EXTRACTED DATA below:
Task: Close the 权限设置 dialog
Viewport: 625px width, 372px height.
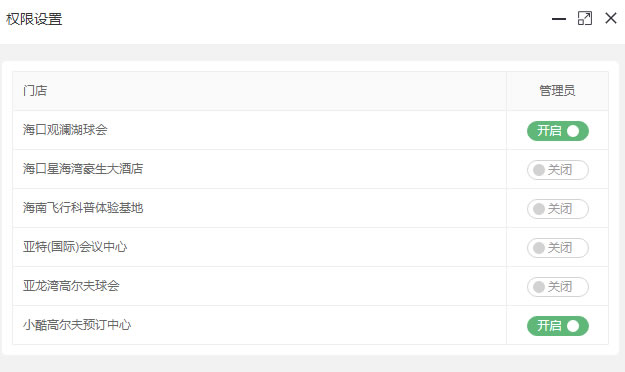Action: pyautogui.click(x=611, y=18)
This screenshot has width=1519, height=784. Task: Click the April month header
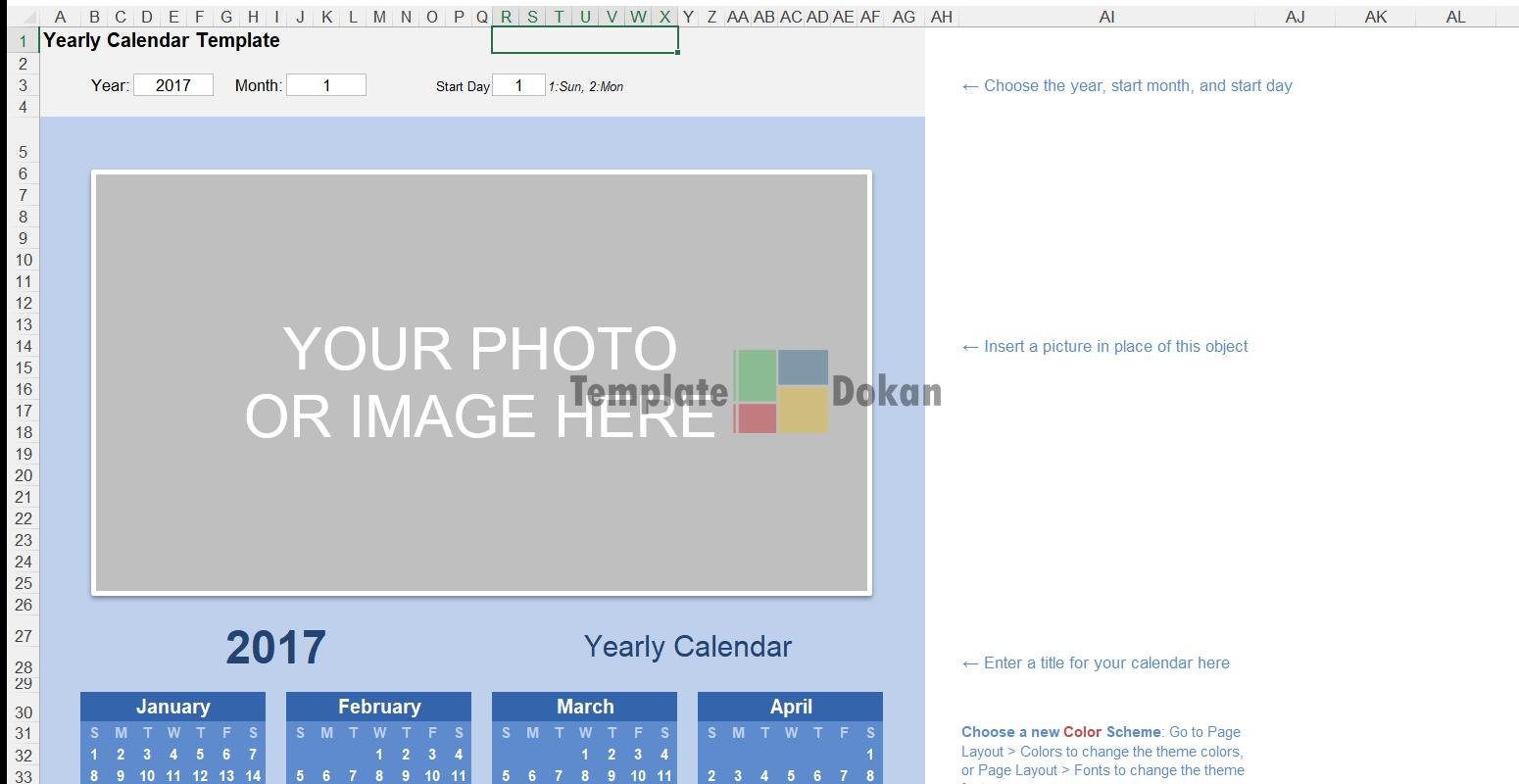click(x=791, y=707)
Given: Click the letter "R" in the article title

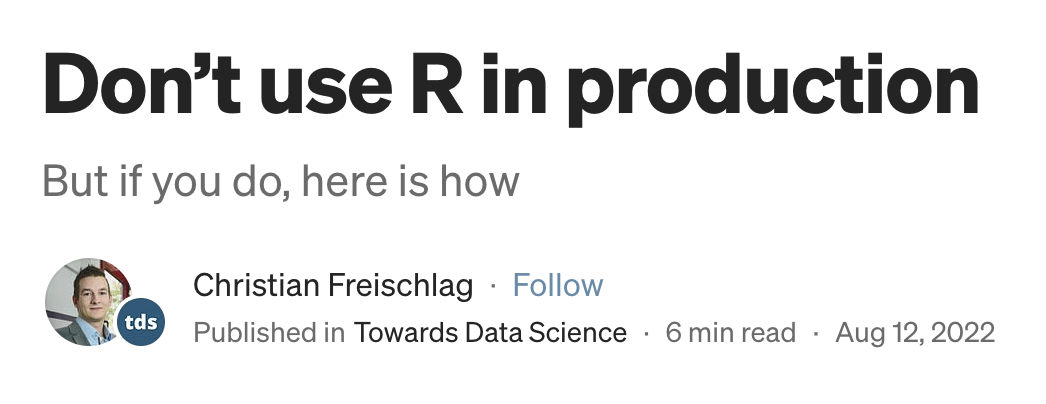Looking at the screenshot, I should (x=437, y=88).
End of EXTRACTED DATA.
For this exercise, return the data above exactly and leave every picture out.

Task: Close the 权限设置 dialog
Viewport: 625px width, 372px height.
Action: pyautogui.click(x=611, y=18)
This screenshot has width=1519, height=784. Task: Click the April month header
click(x=791, y=707)
Given: Click the letter "R" in the article title

Looking at the screenshot, I should (x=437, y=88).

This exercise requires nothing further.